● **THE TASK**:
Gather all lines in the entries below that include the word "Toggle".

··· PROVIDED INFORMATION

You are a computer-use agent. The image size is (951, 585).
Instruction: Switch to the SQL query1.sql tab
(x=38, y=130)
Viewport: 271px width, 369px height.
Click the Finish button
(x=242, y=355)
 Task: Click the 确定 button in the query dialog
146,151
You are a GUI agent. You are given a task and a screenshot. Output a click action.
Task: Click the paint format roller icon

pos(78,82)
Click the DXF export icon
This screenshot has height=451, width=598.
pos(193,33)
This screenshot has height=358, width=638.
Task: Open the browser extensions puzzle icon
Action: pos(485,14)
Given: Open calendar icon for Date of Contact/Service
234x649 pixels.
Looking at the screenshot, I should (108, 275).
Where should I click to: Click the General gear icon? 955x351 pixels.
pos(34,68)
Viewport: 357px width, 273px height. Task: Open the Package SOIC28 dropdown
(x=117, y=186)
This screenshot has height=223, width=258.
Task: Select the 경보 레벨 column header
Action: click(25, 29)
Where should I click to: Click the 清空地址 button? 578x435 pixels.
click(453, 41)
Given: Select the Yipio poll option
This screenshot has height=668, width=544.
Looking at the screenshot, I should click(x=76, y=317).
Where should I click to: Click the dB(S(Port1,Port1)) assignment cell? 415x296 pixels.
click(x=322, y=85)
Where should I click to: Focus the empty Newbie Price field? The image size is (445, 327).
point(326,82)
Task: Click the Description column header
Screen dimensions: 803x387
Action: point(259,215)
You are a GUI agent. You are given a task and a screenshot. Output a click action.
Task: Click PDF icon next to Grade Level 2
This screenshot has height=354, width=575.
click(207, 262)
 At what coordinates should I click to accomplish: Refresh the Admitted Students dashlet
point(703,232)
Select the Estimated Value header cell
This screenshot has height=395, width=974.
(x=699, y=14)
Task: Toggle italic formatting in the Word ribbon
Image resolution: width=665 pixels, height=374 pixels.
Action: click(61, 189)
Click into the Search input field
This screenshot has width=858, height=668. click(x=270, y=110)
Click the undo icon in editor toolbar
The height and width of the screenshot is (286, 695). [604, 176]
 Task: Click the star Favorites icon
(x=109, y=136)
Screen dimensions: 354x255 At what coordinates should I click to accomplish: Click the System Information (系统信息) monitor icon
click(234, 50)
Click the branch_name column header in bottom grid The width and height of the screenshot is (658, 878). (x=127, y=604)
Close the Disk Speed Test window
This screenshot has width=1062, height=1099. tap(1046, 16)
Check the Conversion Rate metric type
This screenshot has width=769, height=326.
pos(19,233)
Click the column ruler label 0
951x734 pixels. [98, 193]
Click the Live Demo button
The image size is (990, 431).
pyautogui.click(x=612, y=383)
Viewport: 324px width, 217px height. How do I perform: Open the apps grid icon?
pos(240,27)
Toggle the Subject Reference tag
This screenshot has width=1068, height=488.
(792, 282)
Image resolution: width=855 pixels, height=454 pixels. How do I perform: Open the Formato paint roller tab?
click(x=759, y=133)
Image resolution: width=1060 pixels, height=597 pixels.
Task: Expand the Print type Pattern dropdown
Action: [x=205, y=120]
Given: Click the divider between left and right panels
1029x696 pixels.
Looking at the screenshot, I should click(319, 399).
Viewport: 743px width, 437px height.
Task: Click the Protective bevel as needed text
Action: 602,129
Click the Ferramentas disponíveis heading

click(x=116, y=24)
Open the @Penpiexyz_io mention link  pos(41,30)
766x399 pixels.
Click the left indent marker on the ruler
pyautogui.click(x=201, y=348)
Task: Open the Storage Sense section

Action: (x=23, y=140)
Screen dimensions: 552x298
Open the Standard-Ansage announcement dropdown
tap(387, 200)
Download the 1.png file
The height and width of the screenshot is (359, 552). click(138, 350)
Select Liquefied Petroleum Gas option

······

● **SOLVED PROBLEM**:
Task: Toggle italic formatting in the Word ribbon
Toggle the Subject Reference tag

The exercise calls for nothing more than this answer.